(WHAT IS EXPECTED)
Print the line containing "Screen dimensions: 2520x1464" and every line after it exactly as written, through the end of the records.
──────── AVAILABLE RECORDS ────────
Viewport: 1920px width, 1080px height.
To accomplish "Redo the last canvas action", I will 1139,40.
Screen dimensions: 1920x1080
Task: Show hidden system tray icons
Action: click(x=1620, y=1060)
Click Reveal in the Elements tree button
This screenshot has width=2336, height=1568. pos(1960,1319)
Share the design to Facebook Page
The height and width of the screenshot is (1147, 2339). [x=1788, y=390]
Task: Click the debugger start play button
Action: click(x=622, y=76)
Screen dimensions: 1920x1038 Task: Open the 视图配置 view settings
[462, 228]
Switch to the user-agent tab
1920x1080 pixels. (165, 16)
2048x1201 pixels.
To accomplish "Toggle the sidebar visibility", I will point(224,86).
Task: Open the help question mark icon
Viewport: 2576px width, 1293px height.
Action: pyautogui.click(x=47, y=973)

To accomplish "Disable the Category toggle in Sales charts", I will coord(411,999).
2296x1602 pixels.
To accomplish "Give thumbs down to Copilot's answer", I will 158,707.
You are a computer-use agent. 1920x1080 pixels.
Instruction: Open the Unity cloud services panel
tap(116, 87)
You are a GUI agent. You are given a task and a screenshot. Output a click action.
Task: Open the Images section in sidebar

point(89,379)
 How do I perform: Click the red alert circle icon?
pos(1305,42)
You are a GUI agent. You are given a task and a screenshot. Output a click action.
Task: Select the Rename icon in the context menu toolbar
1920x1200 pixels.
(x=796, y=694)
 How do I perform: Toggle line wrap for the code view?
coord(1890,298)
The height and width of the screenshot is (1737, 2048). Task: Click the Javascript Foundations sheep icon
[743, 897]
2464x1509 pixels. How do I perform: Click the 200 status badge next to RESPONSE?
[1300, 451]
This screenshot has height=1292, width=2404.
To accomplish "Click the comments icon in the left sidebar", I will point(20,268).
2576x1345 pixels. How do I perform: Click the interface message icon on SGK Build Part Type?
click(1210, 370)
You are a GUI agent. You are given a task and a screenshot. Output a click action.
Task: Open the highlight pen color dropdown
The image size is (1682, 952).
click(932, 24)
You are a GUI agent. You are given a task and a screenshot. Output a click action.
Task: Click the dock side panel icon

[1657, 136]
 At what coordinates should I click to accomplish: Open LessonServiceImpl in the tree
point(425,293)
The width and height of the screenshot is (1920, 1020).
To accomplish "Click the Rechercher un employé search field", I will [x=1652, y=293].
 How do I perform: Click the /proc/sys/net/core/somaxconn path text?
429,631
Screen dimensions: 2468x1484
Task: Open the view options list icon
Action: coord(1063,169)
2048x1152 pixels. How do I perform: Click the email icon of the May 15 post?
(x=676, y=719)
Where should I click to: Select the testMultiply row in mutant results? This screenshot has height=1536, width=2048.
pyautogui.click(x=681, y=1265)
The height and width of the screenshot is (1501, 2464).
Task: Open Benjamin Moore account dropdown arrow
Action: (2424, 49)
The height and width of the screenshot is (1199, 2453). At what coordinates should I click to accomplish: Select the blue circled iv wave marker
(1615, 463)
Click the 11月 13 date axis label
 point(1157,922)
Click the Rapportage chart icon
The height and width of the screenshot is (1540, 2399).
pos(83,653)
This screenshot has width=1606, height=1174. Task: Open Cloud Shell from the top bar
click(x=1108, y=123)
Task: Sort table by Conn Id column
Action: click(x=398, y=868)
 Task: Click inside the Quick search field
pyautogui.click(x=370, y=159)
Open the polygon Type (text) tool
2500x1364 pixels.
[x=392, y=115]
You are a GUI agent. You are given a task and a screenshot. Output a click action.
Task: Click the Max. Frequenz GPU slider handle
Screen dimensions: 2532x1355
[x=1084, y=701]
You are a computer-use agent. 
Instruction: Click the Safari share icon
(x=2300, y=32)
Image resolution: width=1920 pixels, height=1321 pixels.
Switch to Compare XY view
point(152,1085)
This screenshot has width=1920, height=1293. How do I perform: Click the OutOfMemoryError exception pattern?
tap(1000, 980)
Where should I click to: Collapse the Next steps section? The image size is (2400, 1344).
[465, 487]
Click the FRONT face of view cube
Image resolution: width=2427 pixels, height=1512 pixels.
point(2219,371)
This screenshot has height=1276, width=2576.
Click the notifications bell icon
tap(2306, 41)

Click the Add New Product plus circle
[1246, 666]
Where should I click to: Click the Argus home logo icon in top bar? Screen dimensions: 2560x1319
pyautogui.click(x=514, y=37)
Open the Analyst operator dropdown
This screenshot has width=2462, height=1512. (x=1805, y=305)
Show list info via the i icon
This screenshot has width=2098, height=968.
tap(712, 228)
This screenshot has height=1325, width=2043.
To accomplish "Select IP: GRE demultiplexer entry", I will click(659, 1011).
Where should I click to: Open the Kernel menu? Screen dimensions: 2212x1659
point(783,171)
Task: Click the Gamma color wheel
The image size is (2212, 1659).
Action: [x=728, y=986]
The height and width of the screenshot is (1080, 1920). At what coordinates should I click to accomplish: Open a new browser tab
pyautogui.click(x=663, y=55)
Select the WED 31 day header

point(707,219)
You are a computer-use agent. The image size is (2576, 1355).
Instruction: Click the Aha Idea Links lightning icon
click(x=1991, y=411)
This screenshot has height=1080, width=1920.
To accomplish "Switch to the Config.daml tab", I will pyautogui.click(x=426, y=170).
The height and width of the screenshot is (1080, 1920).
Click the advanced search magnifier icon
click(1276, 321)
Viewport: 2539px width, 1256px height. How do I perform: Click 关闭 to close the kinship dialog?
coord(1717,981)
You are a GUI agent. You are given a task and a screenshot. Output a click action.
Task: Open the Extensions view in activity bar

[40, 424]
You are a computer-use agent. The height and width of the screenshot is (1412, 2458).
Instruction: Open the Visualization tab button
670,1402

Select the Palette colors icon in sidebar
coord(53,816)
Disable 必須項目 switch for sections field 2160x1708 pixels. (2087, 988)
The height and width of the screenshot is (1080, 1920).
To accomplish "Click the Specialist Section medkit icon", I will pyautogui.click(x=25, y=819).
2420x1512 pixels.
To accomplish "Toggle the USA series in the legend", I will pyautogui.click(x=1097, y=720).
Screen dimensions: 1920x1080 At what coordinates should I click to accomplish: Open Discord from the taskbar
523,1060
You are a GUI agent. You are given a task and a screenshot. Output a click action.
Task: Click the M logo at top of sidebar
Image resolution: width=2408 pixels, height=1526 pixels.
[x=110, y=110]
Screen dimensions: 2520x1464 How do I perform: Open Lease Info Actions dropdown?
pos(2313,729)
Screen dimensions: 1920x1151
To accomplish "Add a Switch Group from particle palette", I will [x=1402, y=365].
────────
(ANSWER SPACE)
Screen dimensions: 2520x1464 How do I perform: Open Lease Info Actions dropdown?
pos(2313,729)
Screen dimensions: 1920x1151
To accomplish "Add a Switch Group from particle palette", I will [x=1402, y=365].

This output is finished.